* EXERCISE OBJECTIVE: Recast the lines of the material as a JSON list of strings, one string per line, starting at the line that contains "Click the PTR value 69.28.55.198" and ending at the end of the material. Omit blank lines and leave the pictures out of the answer.

* EXTRACTED MATERIAL:
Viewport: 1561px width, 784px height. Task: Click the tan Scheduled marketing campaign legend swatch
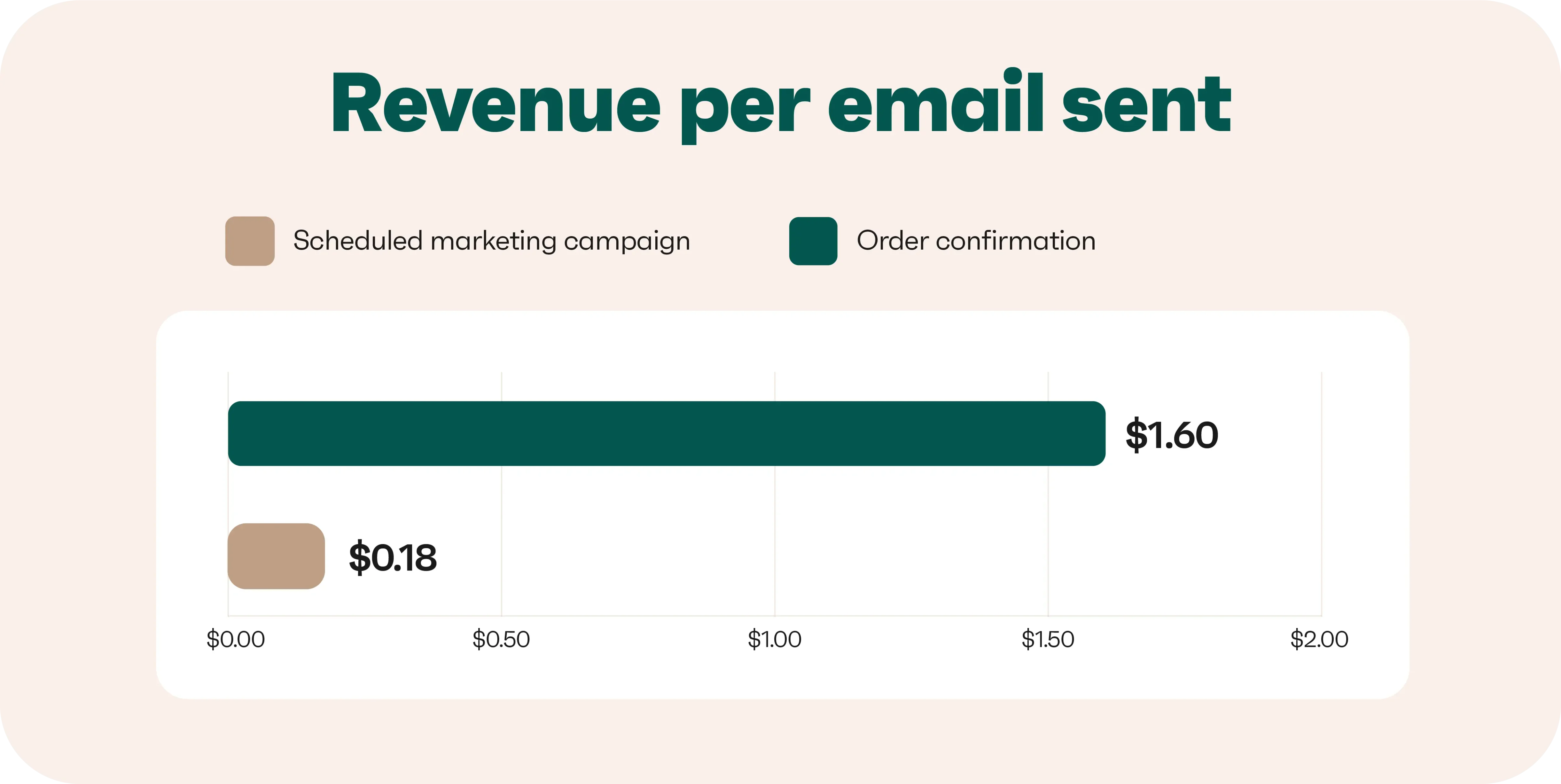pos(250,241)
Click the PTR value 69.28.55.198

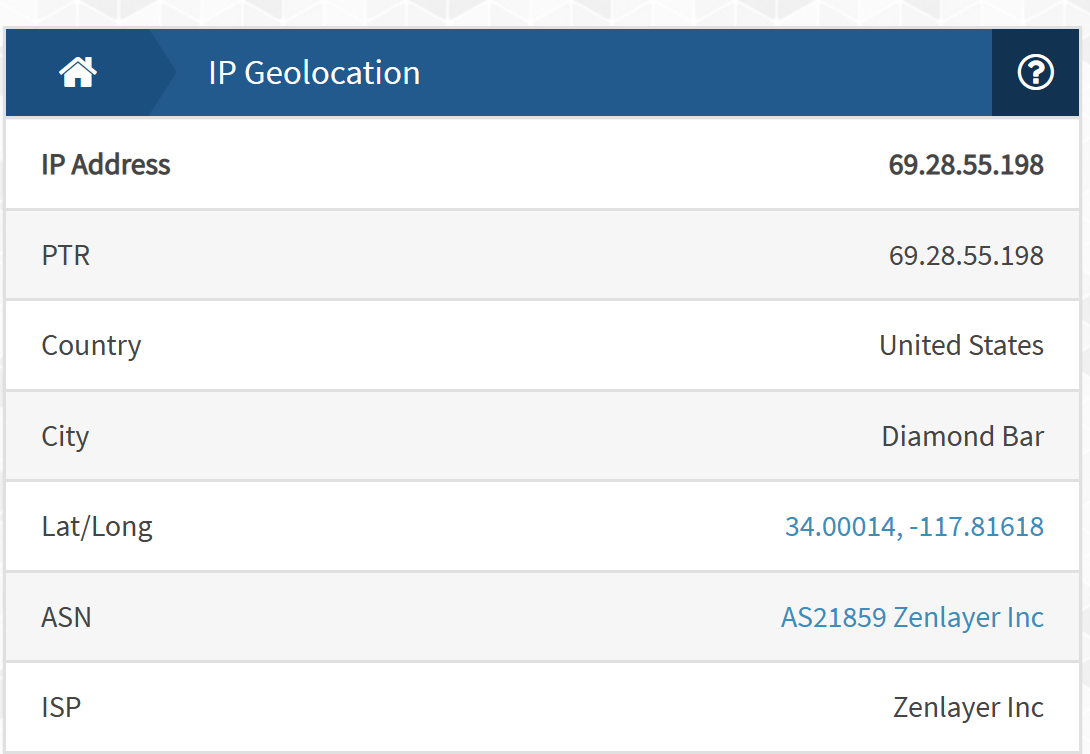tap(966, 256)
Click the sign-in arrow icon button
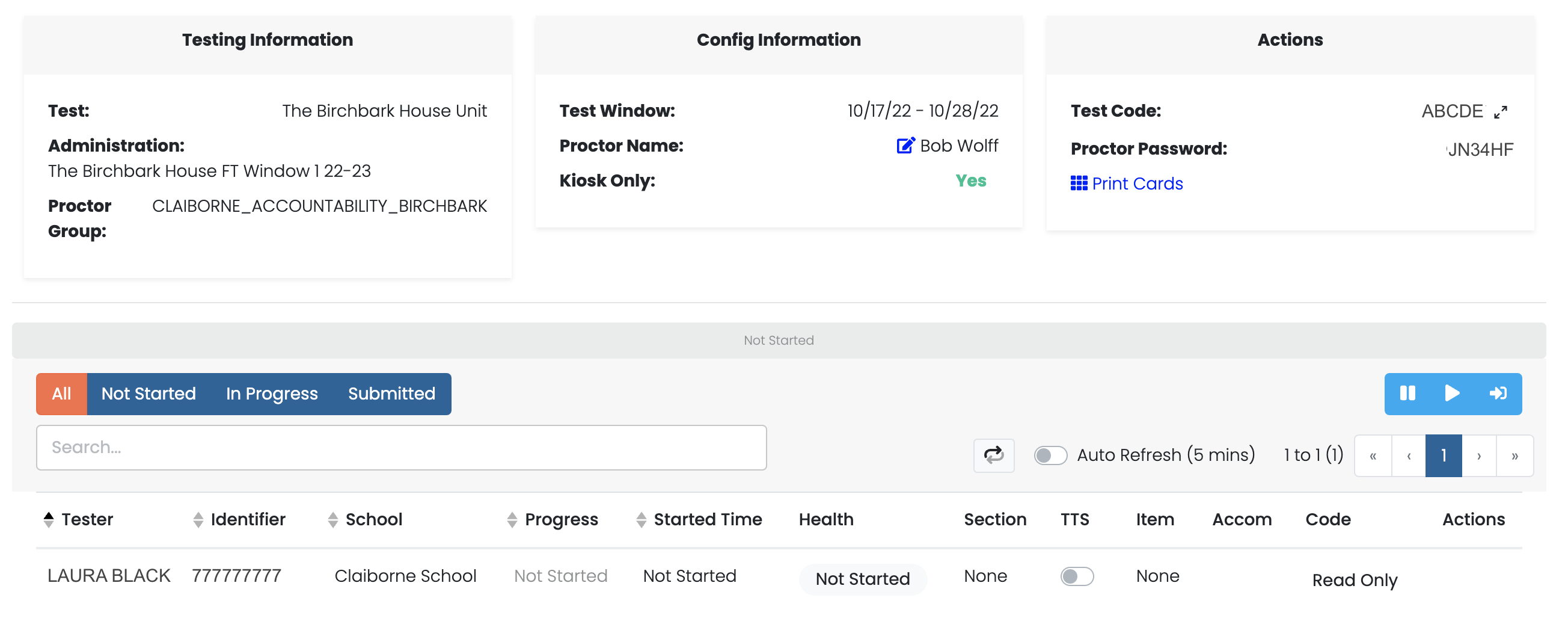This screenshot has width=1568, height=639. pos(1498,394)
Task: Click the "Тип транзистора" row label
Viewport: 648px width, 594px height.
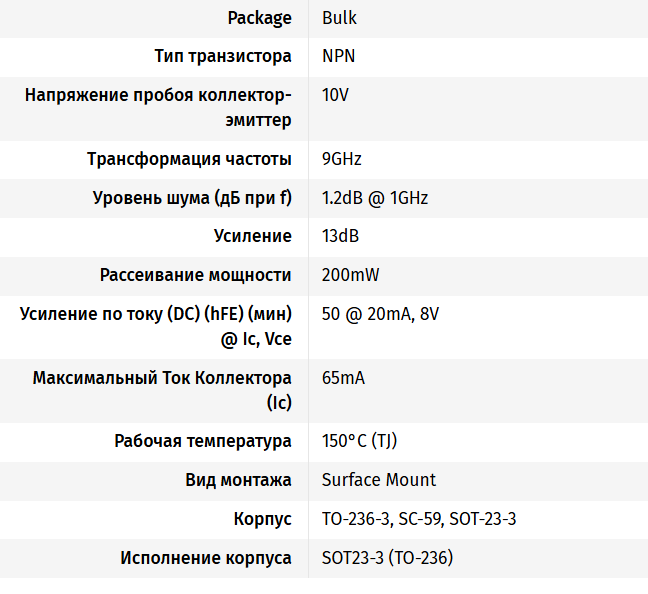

* OUTPUT FOR THIS EXERCISE:
[
  "Click the PTR value 69.28.55.198",
  "tap(966, 256)",
  "Click the sign-in arrow icon button",
  "This screenshot has width=1568, height=639. pos(1498,394)",
  "Task: Click the \"Тип транзистора\" row label",
  "Viewport: 648px width, 594px height."
]